According to The Oxford encyclopedia of children's literature: Dubo - Lowr, Volume 2 Jack David Zipes, Anita Ganeri's series (debuting in 1997), along with Nick Arnold series Horrible Science (debuting in 1996), Kjartan Poskitt's Murderous Maths series (debuting in 1997), and the multi-authored The Knowledge series (debuting in 1997) "follow in the same vein [as]" and "treat their subject with similar humour [to]" Horrible Histories. Travel with Kids by William Gray describes the series as "geographical gems in this amusing series of paperbacks for children aged seven and above". According to Growing and knowing: a selection guide for children's literature by Mary Trim, "Middle Years readers...who contributed their book review to this text" enjoy the Horrible Geography along with The Knowledge and Murderous Maths.

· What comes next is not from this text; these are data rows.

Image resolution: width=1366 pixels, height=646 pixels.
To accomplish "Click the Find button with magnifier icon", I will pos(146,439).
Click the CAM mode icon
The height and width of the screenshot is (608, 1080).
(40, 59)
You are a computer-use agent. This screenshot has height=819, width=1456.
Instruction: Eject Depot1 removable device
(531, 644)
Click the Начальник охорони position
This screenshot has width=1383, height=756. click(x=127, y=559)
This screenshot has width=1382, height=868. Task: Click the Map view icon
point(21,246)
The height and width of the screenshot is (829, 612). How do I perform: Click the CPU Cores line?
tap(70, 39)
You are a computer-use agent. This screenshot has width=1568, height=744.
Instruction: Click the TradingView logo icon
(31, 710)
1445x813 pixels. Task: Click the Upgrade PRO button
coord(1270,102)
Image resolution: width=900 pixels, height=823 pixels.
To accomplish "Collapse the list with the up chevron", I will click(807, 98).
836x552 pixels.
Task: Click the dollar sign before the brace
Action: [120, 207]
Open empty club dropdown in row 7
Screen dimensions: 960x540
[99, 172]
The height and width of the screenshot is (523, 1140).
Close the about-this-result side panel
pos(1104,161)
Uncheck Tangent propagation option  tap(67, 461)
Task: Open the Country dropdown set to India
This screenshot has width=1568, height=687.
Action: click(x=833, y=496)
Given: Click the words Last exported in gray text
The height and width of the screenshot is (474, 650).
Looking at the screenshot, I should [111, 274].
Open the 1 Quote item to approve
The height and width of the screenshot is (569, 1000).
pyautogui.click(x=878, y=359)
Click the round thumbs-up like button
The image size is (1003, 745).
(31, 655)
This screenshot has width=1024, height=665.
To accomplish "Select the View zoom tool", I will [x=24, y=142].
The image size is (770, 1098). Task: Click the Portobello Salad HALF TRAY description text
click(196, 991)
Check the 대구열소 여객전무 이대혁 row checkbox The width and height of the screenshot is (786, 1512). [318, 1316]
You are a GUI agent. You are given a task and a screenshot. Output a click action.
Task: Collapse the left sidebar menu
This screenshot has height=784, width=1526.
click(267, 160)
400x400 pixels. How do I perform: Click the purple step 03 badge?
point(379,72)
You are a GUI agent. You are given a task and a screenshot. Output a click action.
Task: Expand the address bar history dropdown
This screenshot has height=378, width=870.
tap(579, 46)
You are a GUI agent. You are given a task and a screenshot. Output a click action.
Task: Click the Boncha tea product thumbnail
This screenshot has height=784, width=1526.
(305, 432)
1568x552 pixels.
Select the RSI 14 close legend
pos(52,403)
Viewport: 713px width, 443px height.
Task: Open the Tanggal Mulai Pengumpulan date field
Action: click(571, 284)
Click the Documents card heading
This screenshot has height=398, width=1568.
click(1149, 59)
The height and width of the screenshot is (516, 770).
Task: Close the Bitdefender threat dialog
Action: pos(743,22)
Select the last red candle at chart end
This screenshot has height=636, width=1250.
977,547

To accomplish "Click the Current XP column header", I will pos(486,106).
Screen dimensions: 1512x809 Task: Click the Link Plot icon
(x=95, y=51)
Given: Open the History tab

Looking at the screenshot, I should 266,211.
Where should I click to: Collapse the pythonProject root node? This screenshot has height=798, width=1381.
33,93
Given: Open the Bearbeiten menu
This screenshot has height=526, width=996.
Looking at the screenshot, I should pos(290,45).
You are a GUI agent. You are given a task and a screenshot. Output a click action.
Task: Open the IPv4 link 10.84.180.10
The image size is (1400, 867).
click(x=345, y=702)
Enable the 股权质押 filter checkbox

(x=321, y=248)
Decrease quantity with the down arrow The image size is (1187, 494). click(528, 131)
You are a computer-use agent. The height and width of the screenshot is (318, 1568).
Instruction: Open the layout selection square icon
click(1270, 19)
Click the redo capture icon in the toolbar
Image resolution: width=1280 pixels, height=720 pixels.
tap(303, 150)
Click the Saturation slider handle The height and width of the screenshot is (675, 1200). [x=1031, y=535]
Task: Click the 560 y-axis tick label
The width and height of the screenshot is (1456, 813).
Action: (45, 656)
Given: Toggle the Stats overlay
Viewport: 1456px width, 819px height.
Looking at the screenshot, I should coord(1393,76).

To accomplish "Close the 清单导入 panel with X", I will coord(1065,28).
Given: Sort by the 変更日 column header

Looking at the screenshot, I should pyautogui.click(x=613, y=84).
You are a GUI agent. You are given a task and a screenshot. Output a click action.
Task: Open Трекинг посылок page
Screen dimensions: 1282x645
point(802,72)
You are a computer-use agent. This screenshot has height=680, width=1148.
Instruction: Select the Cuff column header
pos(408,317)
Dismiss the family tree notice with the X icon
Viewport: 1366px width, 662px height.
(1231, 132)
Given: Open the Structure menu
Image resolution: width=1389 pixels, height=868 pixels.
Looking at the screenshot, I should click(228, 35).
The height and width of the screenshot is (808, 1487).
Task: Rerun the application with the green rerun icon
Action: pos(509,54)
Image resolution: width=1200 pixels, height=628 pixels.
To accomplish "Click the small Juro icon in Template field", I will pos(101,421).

Mesoamerican Myth: A Treasury of Central American Legends, Art, and History refers to Horrible Geography as being an "award winning..series" Nature.com said that the series "brilliantly deminstrates how geography can be "fun, as well as being intellectually rewarding", while Geographical deemed it "amazingly successful". Teaching Geography suggested that 10 minutes of silent reading the series serves to quieten a rowdy class and can "improve their literacy levels". Essex Chronicles wrote that the series broadens the subject's appeal among youth. The Scotsman acknowledged that the reading level required to read through Horrible books such as Horrible Geography is "considerable". Liverpool Echol thought Wild Islands was " fun and informative", and liked that its accessibly was increased by being written in "short sharp bursts".
Awards and sales
In 2008, The Geographical Association gave Horrible Geography of the World a Highly Commended Award for its "great contribution to school geography". The judges liked the "fact that the book was full of ‘quirky facts’ as well as loads of useful and interesting information about the world we live in".
In 2011, Anita Ganeri was presented with RSGS Geographical Education Medal for her "Inspiring, yet Gruesome, Geography Facts". As of 2011, the series has sold two million copies and been translated into more than 20 languages.
The handbook Planet in Peril won the 2009 Blue Peter Book Awards in the category of Best Book with Facts.
The series has won the Geographical Association’s ‘Silver Award’.